- INPUT DATA:
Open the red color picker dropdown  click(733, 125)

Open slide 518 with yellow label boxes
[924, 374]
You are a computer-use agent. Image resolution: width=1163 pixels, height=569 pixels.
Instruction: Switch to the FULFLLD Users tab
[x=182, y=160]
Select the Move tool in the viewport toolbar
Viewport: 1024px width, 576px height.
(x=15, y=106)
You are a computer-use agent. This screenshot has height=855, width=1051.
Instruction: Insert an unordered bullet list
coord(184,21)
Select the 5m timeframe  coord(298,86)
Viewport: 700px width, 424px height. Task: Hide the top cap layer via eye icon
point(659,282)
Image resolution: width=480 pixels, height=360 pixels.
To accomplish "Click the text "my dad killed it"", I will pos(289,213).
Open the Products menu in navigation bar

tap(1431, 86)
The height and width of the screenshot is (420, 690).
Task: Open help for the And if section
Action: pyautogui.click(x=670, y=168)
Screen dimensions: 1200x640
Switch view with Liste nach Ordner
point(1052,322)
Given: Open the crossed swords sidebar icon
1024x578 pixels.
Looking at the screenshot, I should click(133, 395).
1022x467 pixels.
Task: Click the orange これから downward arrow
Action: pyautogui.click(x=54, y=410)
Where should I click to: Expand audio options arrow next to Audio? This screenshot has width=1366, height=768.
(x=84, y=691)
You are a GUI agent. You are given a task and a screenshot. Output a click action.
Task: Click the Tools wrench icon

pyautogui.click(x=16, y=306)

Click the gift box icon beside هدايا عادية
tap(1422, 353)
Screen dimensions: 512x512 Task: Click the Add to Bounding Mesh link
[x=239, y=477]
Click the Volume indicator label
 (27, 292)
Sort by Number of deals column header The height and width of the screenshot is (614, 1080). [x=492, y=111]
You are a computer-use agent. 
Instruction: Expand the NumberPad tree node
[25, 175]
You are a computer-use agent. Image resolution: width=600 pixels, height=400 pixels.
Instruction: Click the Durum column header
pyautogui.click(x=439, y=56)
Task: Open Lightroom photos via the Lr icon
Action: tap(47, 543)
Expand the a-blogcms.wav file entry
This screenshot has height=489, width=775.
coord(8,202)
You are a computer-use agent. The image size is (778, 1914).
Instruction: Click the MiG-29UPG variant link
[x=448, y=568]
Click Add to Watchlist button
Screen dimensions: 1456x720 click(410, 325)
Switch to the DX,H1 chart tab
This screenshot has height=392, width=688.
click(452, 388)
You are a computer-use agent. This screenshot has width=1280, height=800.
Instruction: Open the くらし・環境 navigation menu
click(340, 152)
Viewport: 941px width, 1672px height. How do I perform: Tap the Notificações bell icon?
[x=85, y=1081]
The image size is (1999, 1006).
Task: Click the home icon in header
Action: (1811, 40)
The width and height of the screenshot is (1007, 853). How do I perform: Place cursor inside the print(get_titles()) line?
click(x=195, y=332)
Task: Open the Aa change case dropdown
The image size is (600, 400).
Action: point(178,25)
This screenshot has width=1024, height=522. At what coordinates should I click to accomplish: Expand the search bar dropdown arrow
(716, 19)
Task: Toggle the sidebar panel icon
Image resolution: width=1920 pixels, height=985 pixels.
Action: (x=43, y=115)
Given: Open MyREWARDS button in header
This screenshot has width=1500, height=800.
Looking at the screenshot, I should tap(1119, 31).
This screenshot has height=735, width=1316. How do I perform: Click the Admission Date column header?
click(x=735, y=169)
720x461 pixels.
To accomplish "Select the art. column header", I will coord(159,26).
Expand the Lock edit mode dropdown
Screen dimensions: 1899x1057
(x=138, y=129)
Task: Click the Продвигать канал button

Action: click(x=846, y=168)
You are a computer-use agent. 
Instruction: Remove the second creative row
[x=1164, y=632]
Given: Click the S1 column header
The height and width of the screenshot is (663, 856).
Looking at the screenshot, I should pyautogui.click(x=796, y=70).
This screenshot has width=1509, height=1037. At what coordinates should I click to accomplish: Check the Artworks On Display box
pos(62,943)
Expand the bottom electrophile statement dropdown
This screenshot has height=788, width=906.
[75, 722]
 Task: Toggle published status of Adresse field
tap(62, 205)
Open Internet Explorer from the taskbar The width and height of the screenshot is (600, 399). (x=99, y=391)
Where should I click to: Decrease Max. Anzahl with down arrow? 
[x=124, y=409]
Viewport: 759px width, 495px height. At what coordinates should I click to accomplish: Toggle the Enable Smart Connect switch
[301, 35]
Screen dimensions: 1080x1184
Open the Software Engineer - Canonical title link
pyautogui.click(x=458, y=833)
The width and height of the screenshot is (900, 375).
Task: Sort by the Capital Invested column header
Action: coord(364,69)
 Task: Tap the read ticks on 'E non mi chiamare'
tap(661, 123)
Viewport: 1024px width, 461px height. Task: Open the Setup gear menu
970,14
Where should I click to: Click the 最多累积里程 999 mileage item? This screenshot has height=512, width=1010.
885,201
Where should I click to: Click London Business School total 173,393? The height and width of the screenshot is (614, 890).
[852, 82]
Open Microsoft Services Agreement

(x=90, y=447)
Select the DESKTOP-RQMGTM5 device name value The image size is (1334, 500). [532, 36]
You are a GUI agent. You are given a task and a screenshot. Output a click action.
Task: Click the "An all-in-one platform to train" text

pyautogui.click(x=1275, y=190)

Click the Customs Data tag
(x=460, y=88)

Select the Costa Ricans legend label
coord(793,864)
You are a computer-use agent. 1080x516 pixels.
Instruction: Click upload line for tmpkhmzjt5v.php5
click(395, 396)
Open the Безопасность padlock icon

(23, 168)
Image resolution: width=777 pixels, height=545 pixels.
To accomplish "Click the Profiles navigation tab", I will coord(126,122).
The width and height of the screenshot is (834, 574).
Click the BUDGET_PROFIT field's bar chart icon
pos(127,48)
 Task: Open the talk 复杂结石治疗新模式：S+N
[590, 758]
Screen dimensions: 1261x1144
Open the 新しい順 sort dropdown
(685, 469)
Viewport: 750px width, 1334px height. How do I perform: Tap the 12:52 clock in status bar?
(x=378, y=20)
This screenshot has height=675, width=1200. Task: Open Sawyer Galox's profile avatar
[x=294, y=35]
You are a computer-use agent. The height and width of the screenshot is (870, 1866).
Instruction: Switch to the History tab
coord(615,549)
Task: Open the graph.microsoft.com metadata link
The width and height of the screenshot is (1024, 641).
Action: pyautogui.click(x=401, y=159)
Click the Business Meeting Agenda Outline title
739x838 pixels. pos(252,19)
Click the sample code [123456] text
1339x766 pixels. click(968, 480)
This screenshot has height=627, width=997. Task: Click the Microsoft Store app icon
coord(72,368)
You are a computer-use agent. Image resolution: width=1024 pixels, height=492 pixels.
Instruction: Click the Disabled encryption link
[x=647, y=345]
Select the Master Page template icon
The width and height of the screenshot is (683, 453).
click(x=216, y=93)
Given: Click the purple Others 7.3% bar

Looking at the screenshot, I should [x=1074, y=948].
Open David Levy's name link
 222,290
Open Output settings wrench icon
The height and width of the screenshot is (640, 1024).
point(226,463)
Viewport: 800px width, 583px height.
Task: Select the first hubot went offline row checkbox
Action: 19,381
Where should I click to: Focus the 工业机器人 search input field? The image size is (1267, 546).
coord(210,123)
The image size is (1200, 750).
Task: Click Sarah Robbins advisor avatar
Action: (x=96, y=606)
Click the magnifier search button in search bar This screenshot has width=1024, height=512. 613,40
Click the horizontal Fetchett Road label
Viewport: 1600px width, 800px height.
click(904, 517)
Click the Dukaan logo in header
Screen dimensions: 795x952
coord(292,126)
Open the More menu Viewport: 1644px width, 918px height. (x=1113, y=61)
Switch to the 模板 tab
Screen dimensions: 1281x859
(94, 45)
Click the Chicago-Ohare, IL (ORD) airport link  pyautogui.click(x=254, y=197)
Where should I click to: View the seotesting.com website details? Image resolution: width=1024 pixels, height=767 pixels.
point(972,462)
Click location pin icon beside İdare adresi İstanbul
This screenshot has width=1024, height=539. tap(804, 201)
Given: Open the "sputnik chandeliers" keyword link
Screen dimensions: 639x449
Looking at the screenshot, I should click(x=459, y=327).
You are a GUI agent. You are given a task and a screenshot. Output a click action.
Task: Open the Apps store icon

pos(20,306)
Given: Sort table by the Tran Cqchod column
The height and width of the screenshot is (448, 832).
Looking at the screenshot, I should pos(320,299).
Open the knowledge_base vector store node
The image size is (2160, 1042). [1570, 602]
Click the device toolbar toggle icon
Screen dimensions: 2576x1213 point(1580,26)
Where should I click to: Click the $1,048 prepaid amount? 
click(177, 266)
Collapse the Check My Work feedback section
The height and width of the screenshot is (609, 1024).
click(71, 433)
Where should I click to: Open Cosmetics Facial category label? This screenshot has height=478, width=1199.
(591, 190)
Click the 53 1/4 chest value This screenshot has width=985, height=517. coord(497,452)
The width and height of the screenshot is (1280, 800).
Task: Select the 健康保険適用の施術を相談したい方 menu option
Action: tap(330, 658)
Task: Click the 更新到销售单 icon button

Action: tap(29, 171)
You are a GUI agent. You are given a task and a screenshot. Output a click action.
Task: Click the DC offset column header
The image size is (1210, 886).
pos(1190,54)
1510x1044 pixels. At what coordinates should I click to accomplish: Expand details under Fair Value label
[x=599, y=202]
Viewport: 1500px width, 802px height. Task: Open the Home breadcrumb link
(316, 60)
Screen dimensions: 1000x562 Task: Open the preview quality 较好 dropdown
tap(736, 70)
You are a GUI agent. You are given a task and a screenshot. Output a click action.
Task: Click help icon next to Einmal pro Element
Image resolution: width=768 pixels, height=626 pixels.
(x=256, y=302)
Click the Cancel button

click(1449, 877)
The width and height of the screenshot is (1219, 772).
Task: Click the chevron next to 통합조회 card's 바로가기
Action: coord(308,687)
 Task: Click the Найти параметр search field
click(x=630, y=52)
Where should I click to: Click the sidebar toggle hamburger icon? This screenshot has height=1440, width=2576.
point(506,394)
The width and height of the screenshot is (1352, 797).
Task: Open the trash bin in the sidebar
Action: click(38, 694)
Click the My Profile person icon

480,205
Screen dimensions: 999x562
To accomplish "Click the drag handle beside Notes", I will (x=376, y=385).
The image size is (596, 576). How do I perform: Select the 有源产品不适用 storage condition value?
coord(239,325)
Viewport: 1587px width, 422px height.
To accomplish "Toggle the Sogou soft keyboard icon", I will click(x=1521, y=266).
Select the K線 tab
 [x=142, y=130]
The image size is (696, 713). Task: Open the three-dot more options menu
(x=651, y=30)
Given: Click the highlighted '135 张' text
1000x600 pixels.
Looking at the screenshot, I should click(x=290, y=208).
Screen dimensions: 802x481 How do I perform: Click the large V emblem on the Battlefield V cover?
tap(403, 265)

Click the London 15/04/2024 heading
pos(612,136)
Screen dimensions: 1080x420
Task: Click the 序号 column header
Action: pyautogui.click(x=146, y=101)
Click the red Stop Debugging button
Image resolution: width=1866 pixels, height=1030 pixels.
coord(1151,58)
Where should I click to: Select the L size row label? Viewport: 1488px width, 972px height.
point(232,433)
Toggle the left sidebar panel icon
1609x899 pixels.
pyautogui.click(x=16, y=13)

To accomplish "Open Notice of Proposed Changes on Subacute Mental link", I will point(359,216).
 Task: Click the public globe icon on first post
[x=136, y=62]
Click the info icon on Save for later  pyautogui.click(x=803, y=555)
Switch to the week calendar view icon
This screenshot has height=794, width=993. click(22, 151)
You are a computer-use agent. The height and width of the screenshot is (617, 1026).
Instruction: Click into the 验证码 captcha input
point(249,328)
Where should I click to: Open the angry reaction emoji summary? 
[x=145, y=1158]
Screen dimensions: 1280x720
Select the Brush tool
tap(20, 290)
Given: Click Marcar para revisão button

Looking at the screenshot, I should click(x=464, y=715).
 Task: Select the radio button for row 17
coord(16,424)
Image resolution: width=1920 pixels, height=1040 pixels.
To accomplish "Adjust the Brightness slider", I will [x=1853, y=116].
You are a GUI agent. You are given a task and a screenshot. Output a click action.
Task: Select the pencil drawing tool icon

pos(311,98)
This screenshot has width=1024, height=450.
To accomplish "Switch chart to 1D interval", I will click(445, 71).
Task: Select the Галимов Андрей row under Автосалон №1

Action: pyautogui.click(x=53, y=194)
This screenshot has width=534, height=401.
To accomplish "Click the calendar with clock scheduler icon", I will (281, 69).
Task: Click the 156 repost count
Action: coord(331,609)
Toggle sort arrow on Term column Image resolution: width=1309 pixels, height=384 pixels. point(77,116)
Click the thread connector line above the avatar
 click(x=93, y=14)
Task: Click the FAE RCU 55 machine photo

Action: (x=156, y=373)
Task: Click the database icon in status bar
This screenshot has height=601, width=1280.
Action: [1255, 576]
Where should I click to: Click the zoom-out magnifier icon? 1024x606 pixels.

- AIM OF THE TASK: Given the data above, which lines hold the string "computer"? Return them.

- RESULT:
You are a computer-use agent. Image resolution: width=1163 pixels, height=569 pixels.
You are a computer-use agent. This screenshot has height=855, width=1051.
You are a computer-use agent. 
You are a computer-use agent. Image resolution: width=600 pixels, height=400 pixels.
You are a computer-use agent. The image size is (778, 1914).
You are a computer-use agent. This screenshot has width=1280, height=800.
You are a computer-use agent. 
You are a computer-use agent. 1080x516 pixels.
You are a computer-use agent. The height and width of the screenshot is (870, 1866).
You are a computer-use agent. Image resolution: width=1024 pixels, height=492 pixels.
You are a computer-use agent. The height and width of the screenshot is (617, 1026).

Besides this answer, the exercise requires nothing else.